Hydrogen splitting at a single phosphorus centre and its use for hydrogenation

Abstract

Catalytic processes are largely dominated by transition-metal complexes. Main-group compounds that can mimic the behaviour of the transition-metal complexes are of great interest due to their potential to substitute or complement transition metals in catalysis. While a few main-group molecular centres were shown to activate dihydrogen via the oxidative addition process, catalytic hydrogenation using these species has remained challenging. Here we report the synthesis, isolation and full characterization of the geometrically constrained phosphenium cation with the 2,6-bis(o-carborano)pyridine pincer-type ligand. Notably, this cation can activate the H–H bond by oxidative addition to a single PIII cationic centre, producing a dihydrophosphonium cation.

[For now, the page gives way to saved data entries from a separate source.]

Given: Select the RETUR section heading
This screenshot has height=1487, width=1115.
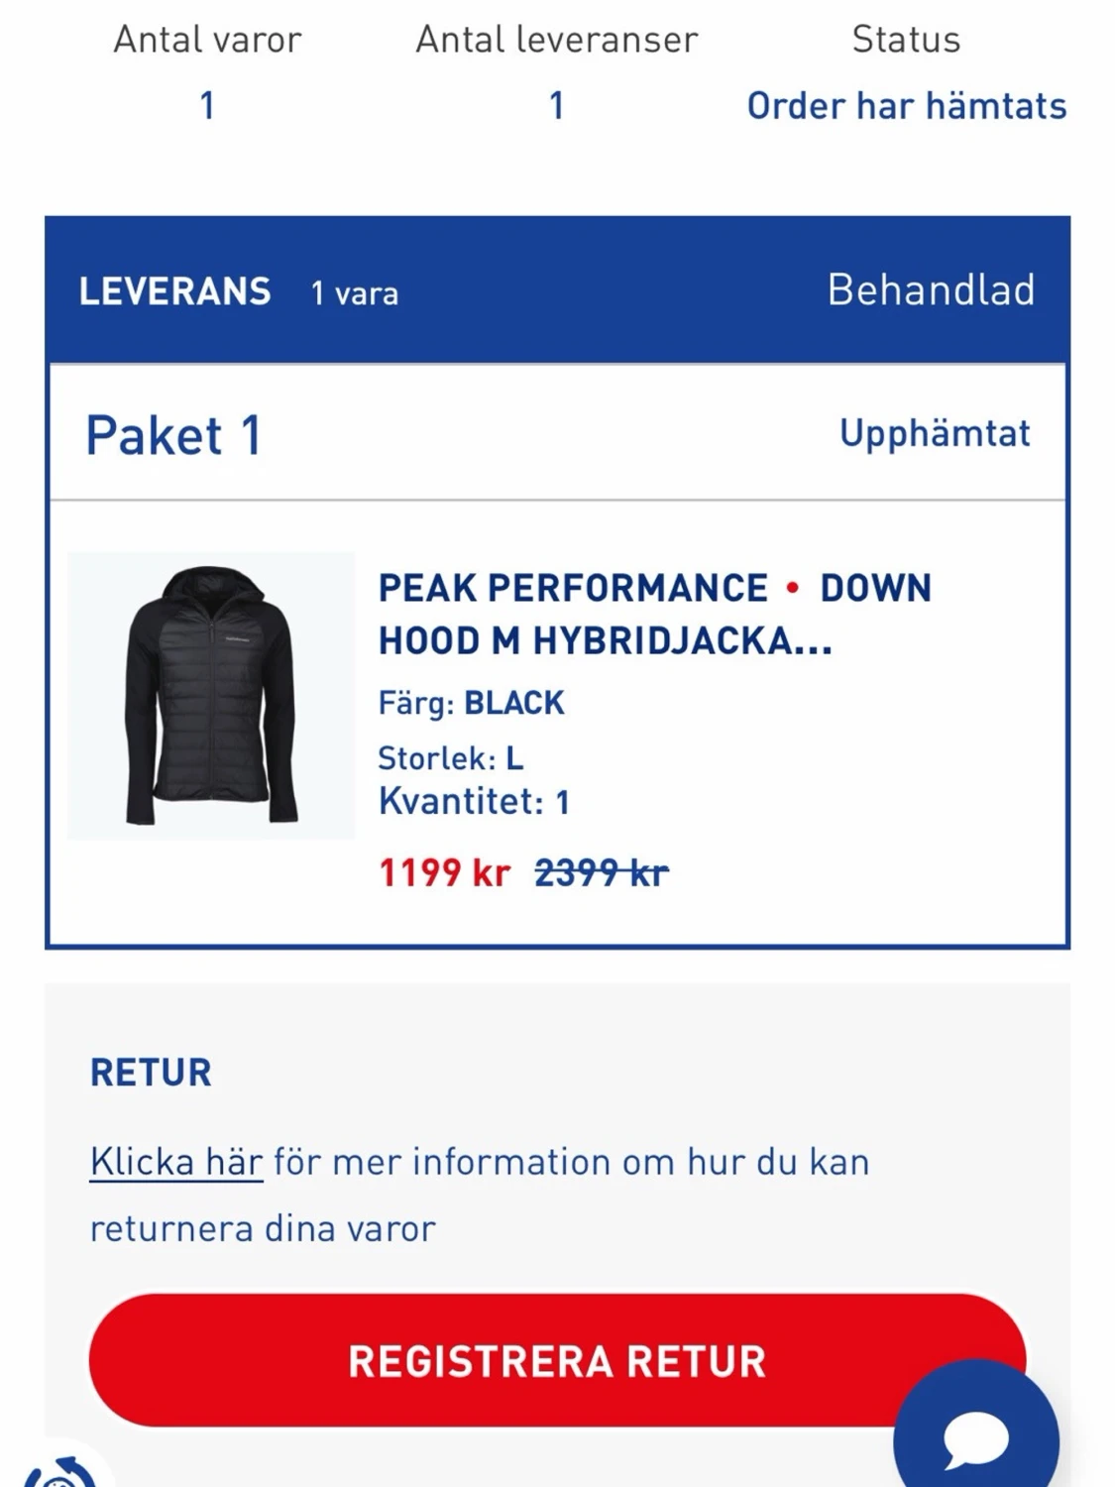Looking at the screenshot, I should point(149,1072).
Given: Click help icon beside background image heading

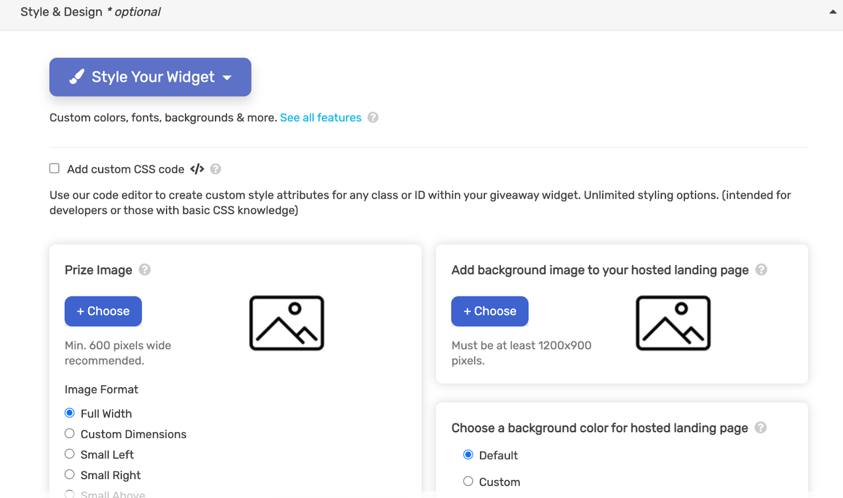Looking at the screenshot, I should (x=761, y=270).
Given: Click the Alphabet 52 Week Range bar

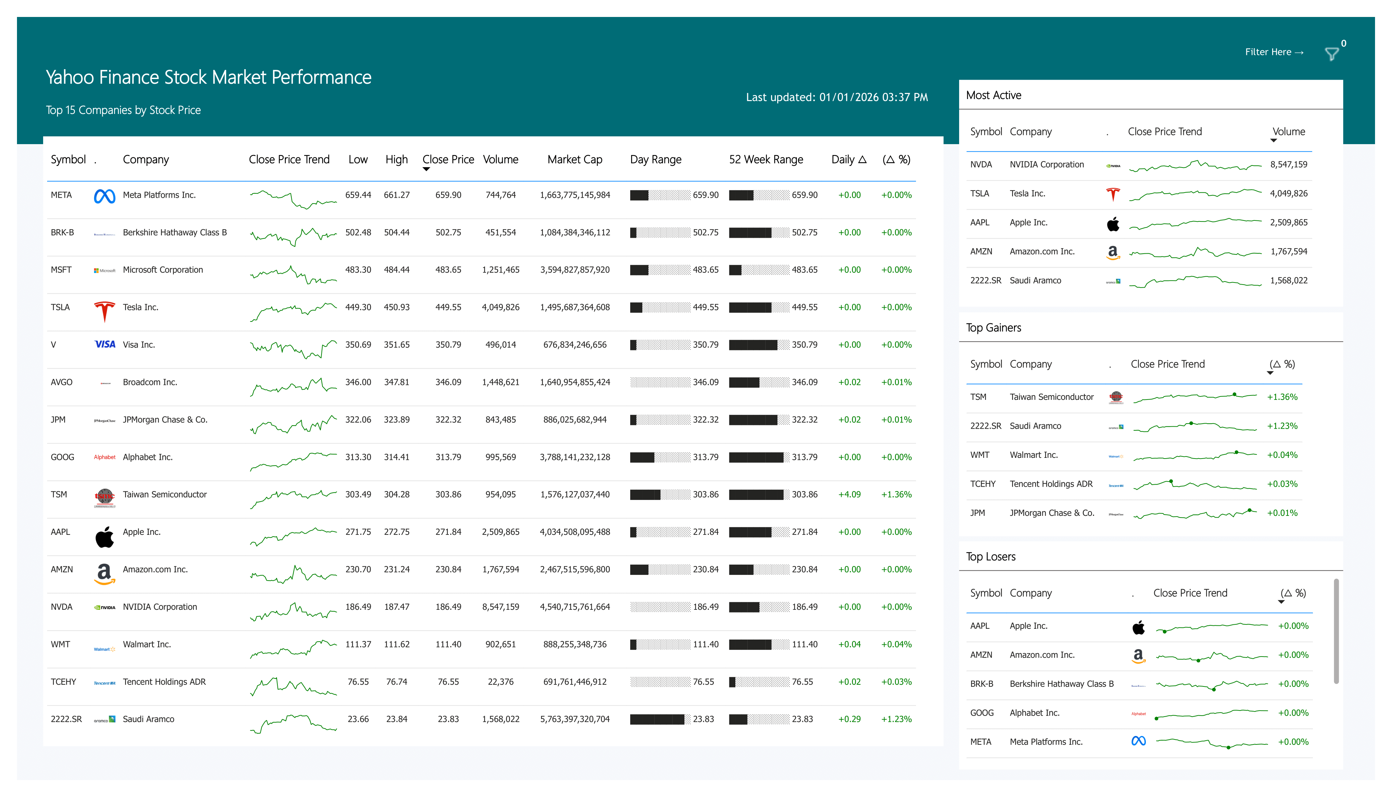Looking at the screenshot, I should pos(759,457).
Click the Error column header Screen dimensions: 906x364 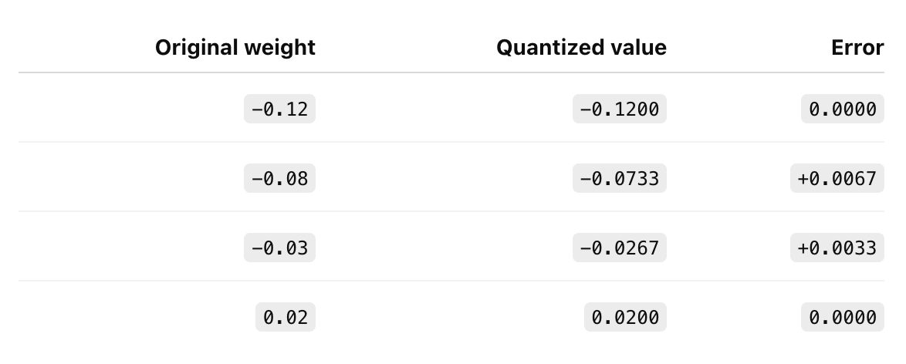[857, 47]
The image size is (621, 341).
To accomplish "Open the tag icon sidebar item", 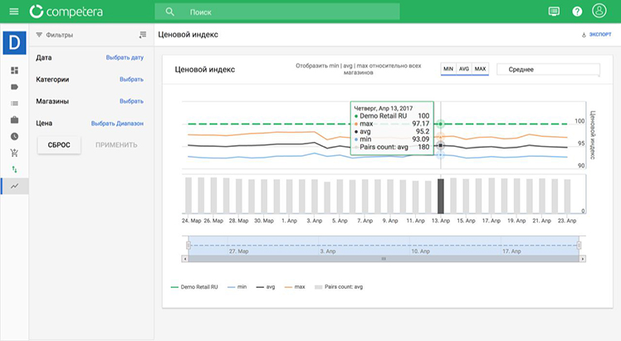I will pos(15,87).
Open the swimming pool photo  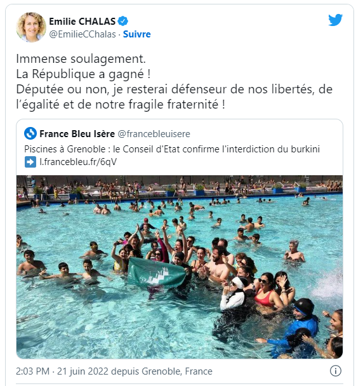click(180, 267)
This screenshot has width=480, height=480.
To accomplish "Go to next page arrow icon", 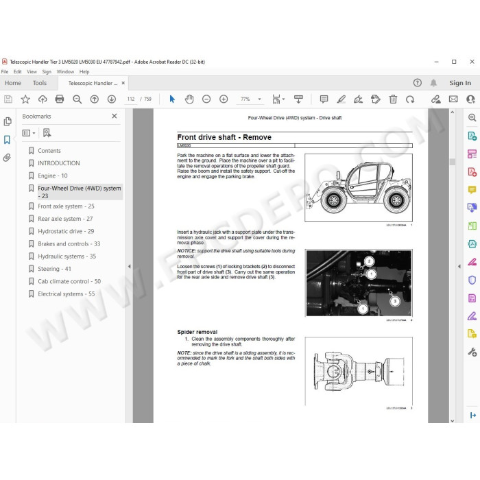I will pos(111,99).
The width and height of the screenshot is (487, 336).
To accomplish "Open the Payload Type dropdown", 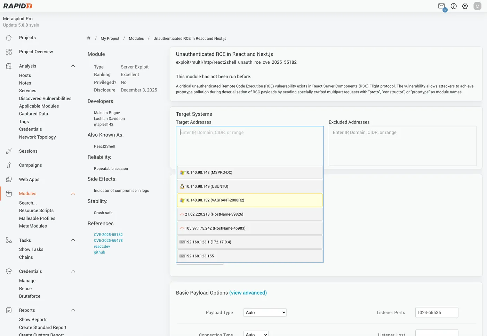I will coord(264,312).
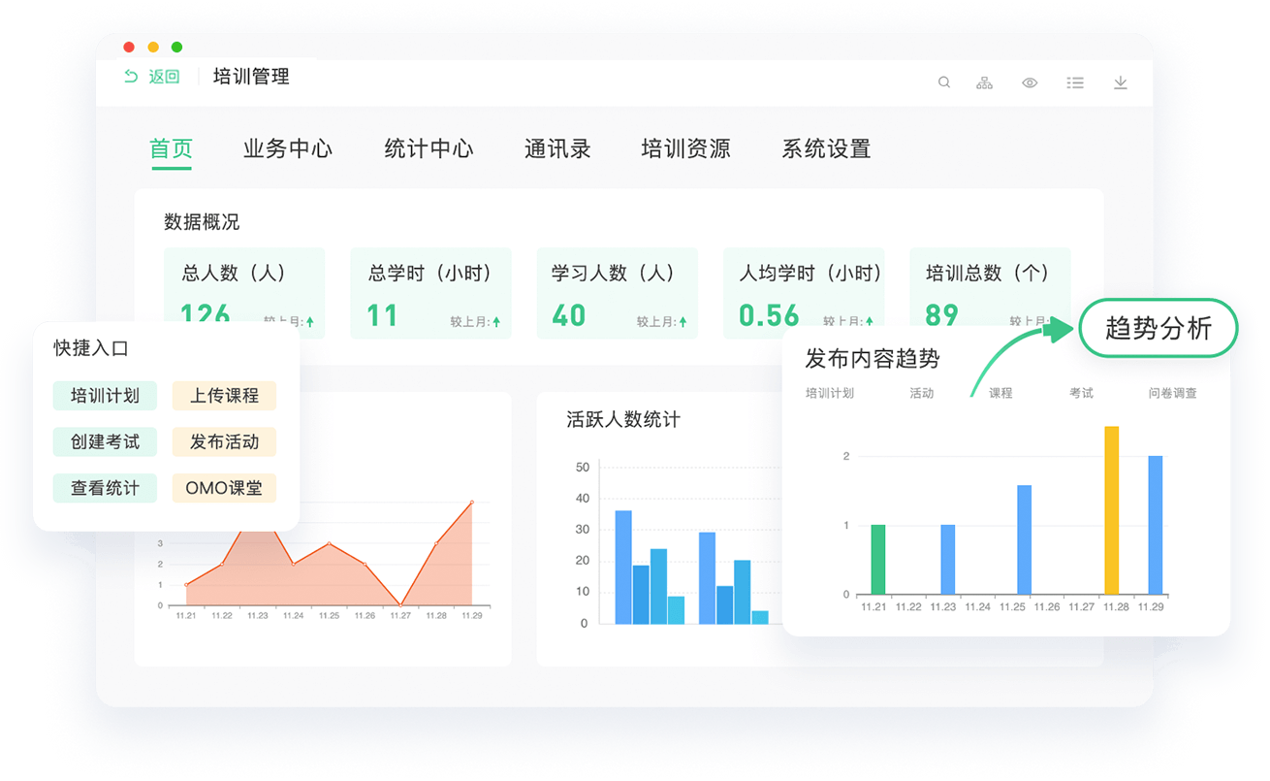This screenshot has width=1270, height=781.
Task: Select the 通讯录 tab
Action: click(557, 148)
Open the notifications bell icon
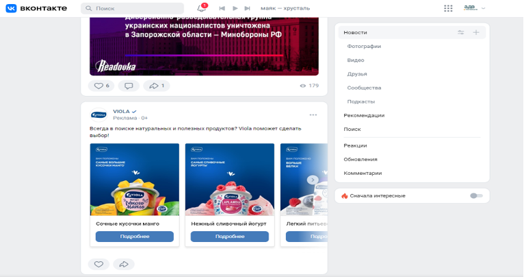The image size is (524, 277). pos(202,8)
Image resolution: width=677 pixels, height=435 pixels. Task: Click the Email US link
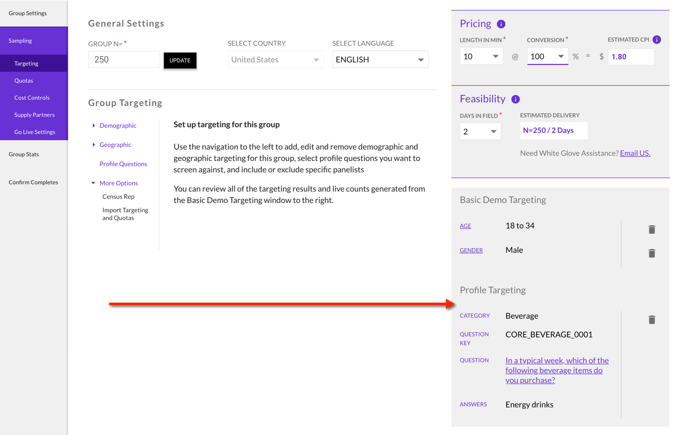[635, 153]
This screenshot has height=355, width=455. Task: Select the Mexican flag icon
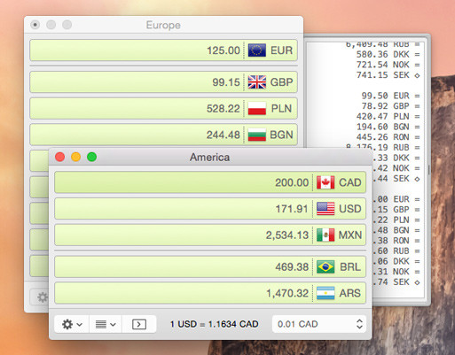point(326,235)
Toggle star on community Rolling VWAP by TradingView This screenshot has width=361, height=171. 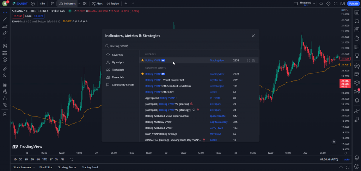pos(142,74)
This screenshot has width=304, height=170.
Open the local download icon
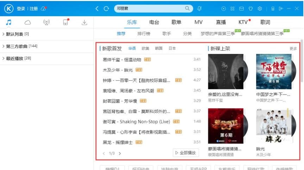(84, 23)
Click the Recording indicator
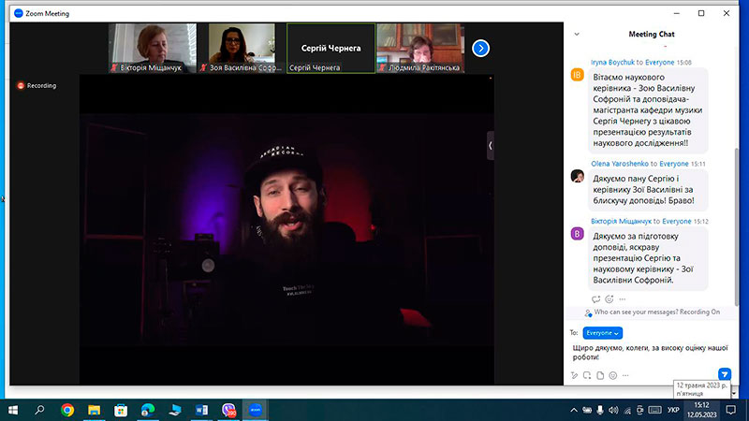Viewport: 749px width, 421px height. [x=37, y=85]
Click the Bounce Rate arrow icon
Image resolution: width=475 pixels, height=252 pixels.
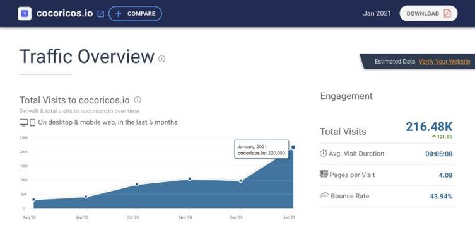click(x=324, y=196)
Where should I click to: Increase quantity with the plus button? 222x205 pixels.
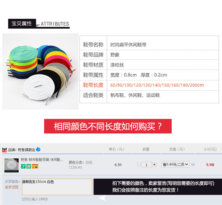click(x=155, y=165)

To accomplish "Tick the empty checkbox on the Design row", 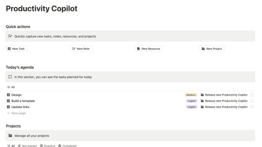I will (x=252, y=95).
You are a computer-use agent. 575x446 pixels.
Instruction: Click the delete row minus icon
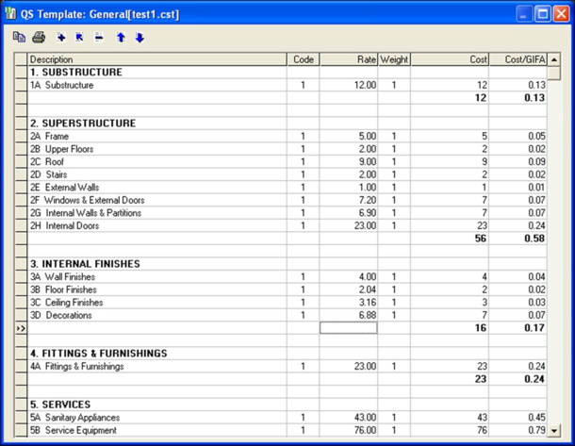(99, 38)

This phosphenium cation is also capable of catalysing hydrogenation reactions of C=C double bonds and fused aromatic systems, making it a main-group compound that can both activate H2 at a single molecular main-group centre and be used for catalytic hydrogenation. This finding shows the potential of main-group compounds, in particular phosphorus-based compounds, to serve as metallomimetic hydrogenation catalysts. The oxidative addition of the H–H bond to a single main-group centre in a metallomimetic fashion and its further use in catalysis is challenging. Now the oxidative addition of the H–H bond to a single phosphorus centre is shown and used for the catalytic hydrogenation of unsaturated compounds.